▶ **What the task requires**
Among the entries below, which lines include the string "screenshot"? Show each one.

Stored items
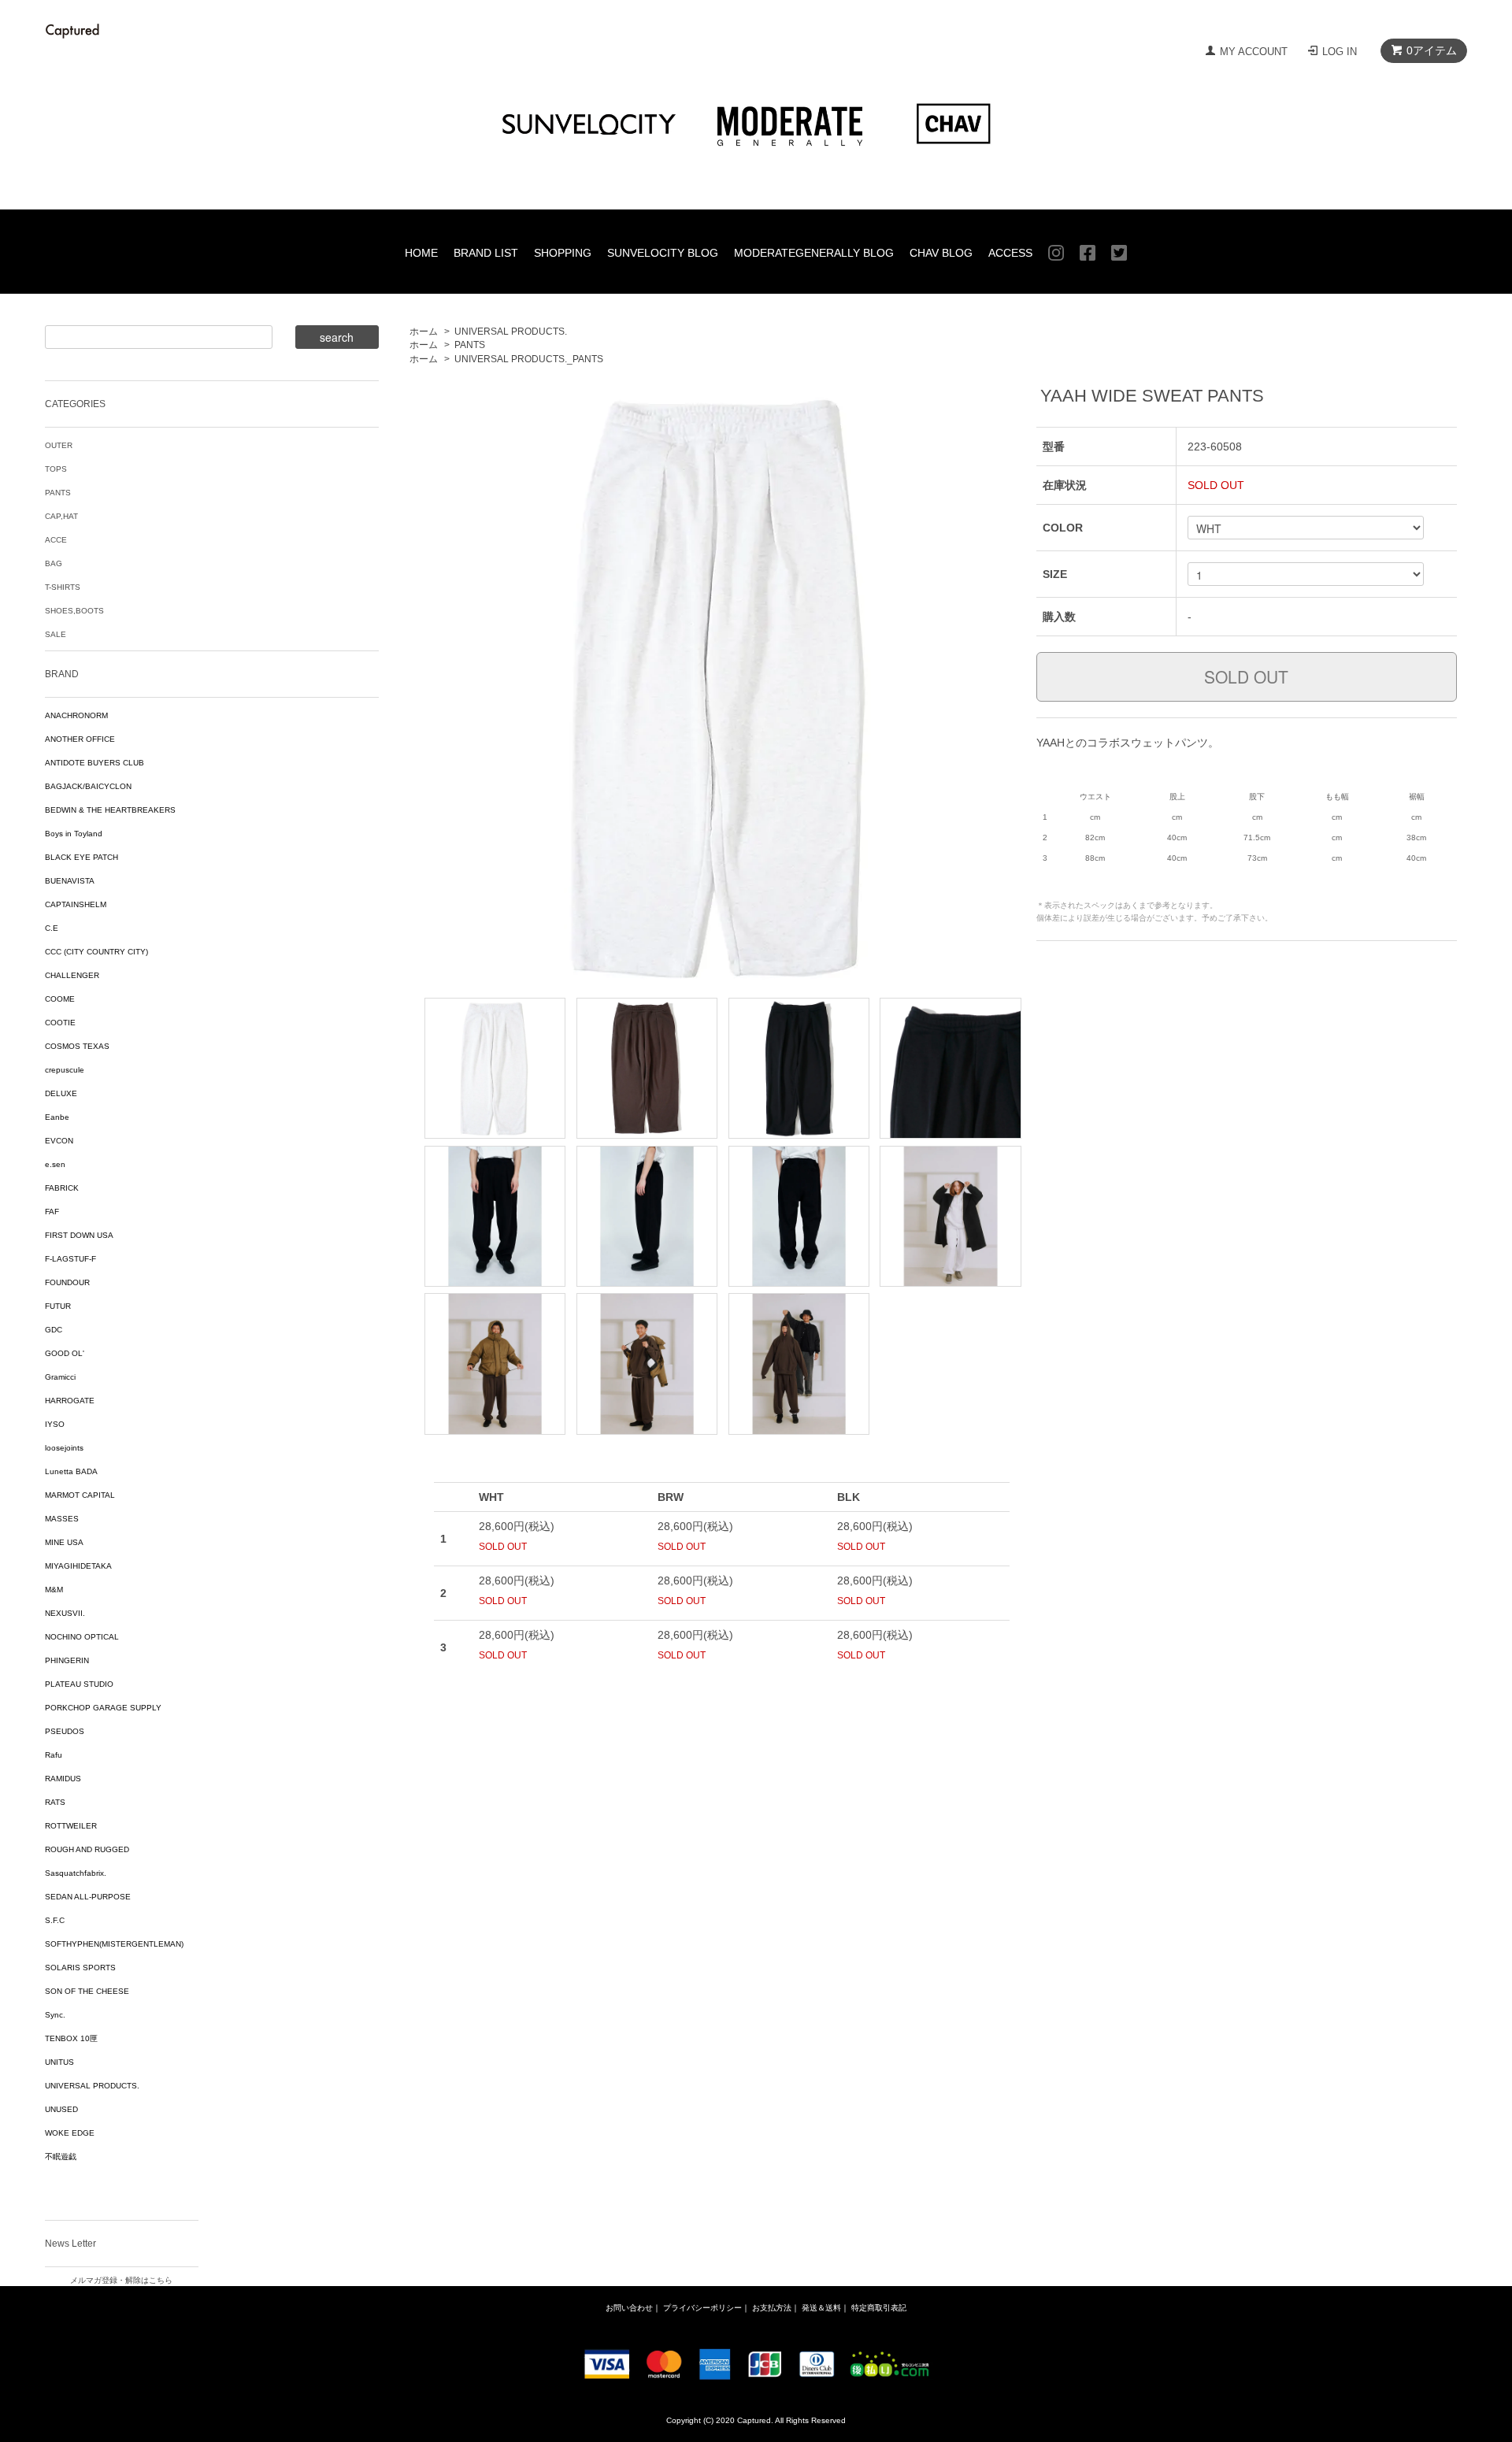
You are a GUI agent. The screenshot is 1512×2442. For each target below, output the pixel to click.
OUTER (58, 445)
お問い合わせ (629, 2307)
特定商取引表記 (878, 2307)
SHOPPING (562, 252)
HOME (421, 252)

...

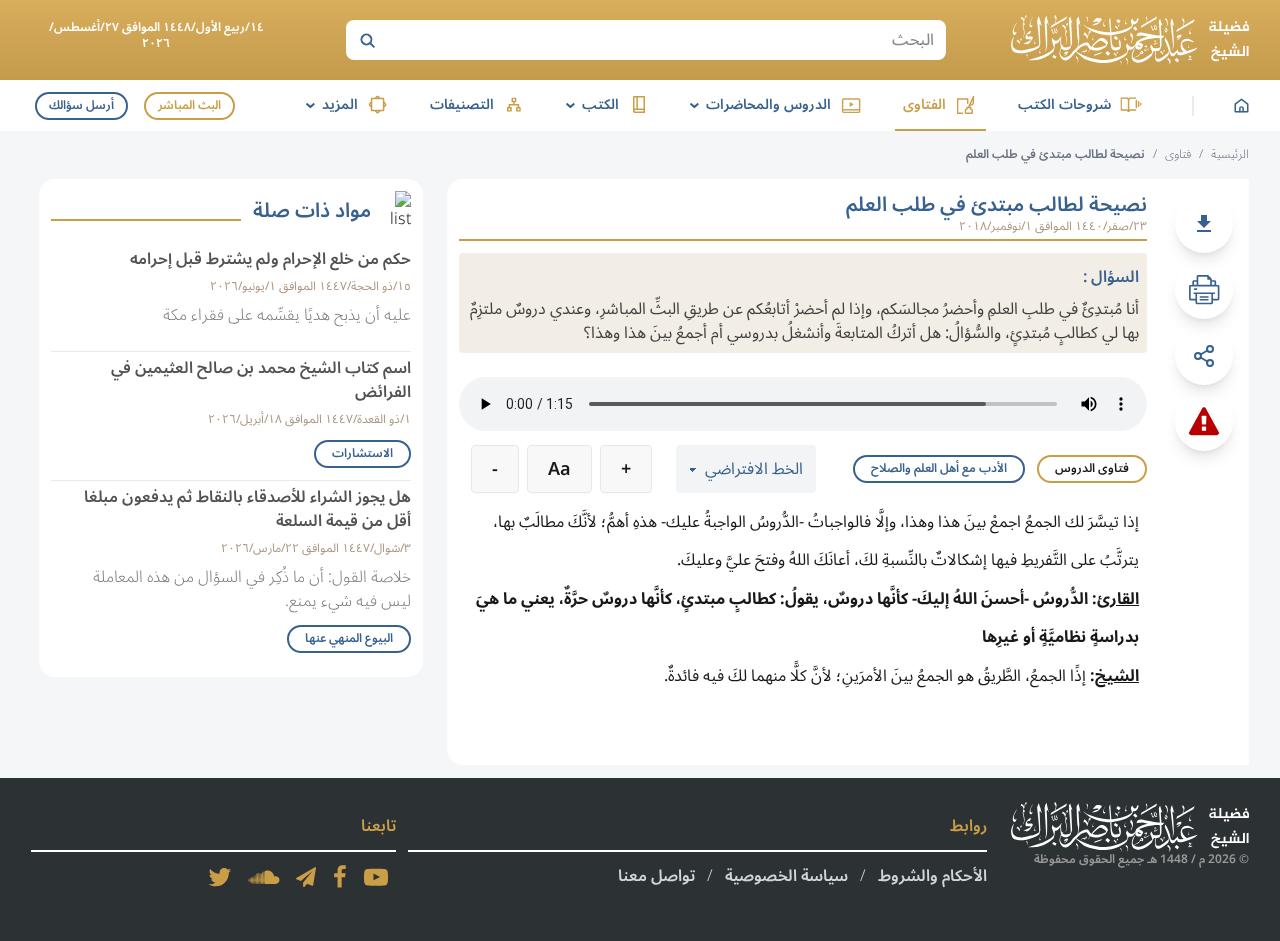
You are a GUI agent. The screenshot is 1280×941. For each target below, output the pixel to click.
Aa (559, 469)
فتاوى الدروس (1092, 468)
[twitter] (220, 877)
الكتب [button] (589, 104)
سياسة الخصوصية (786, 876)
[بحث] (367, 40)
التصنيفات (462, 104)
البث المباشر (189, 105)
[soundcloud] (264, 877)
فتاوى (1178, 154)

* * *

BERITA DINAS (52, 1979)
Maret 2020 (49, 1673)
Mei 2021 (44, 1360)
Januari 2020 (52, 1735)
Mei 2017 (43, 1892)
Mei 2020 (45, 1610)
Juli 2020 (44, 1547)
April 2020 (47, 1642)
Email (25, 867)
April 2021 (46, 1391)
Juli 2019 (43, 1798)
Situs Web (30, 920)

▶ **Task solution**
You are a GUI agent. The screenshot is 1512×2442. For each target below, output the pixel to click.
You are a GUI agent. The screenshot is 1280×941. For each target below, output the pixel to click.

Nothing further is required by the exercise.